Banana Bread with Pecans and Coconut (and some awesome french toast)
We’re in the middle of a little ice storm in the valley, and of course the first thing I want to do when there is no way I can go to the store is bake. There are three eggs left in my house and I’m stuck deciding on the one recipe that will satisfy my need for comfort food. Two over ripe bananas on my counter and a hodge podge of misc leftover baking ingredients decided that for me. I whipped up some Banana Bread with Pecans and Coconut and then decided to make french toast out of it. Healthy, right? See below for the recipe.
Banana Bread with Pecans and Coconut
1½ cups all-purpose flour
1½ teaspoons baking powder
¼ teaspoon baking soda
¼ teaspoon ground cinnamon
1/8 teaspoon salt
2 medium bananas mashed
¾ cup sugar
¼ cup cooking oil
1 teaspoon finely shredded lemon peel
½ cup pecans
½ cup coconut
Preheat oven to 350°.
Spray loaf pan with nonstick spray.
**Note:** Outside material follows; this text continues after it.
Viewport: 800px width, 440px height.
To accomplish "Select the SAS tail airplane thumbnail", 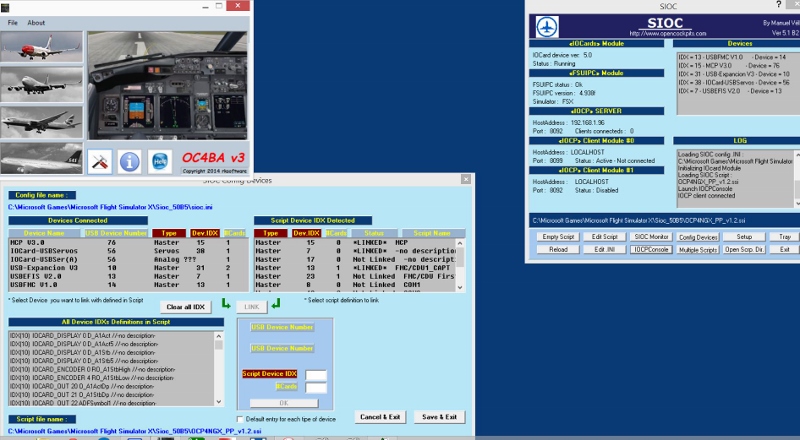I will click(x=40, y=157).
In medium bowl combine the flour, baking powder, baking soda, cinnamon and 1/8 teaspoon salt. Mix together and set aside.
In another bowl mash the bananas, add the egg, sugar, cooking oil, lemon peel, pecans, and coconut. Mix well. Add to dry mixture. Mix together until blended. Will be lumpy. Pour into loaf pan(s). I chose two small loaf pans instead of one big one.
Baking time varies based on size of loaf pan. For 8x4x2-inch loaf pan bake for 50-55 minutes or until toothpick inserted into center comes out clean. Cool in pan on wire rack for 10 minutes. Remove loaf from pan. Cool on rack.
*altered from Better Homes and Gardens Cookbook Banana Bread recipe
For French Toast
2 eggs beaten
½ cup milk
½ teaspoon cinnamon
6 slices banana bread
Maple syrup or whipped cream
Beat egg, milk and cinnamon together in a shallow bowl. Slice banana bread in 1 inch pieces. Dip in egg mixture to coat. Spray skillet with cooking oil and cook bread on medium heat for 2 to 3 minutes on each side or until browned. Serve with maple syrup or whipped cream.